So from a few tests with nvcc (also clang), I discovered a (at least for me) strange behavior (discussion can be found here: __restrict__ seems to be ignored for base pointers in structs. having base pointers with restrict as kernel arguments directly works as expected).
I simplified the example as such that the same code (use locally restrict annotated pointers inside the function or inside a local scope) results in totally different code. Having no scope, nvcc’s optmizer is able to spot the same loads (and stores), resulting in 1 load and 1 store, which is expected (at least from my side).
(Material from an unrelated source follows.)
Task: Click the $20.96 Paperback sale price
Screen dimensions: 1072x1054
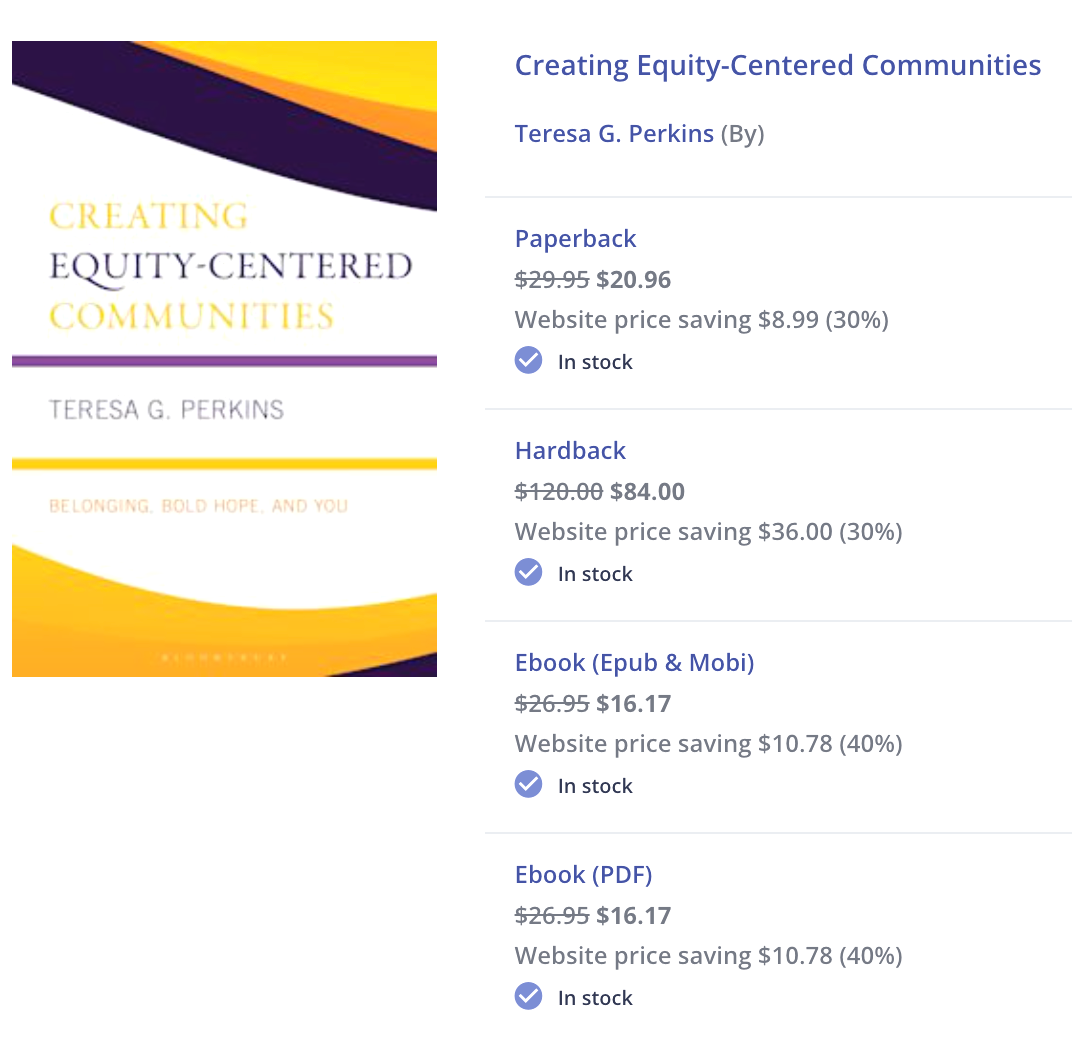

Still, having the exact same code inside a local scope breaks the optimization, resulting in 2 loads in 2 stores. clang always fails to optimize this in both cases.
So here is the cooked down example:
#define RESTRICT __restrict__
//#define RESTRICT
#define SCOPE
// Type your code here, or load an example.
__global__ void square(const float * g_input, float * g_output, int n) {
int tid = blockIdx.x;
//if (tid < n)
#ifdef SCOPE
{
const float * RESTRICT a_in = g_input;
float * RESTRICT a_out = g_output;
#else
const float * RESTRICT a_in = g_input;
float * RESTRICT a_out = g_output;
#endif
float la = a_in[tid];
a_out[tid] = la;
la = a_in[tid];
a_out[tid] = la;
#ifdef SCOPE
}
#endif
}
If SCOPE is defined, it results in 2 loads in 2 stores. Otherwise, it’s optimized with 1 load and 1 store only.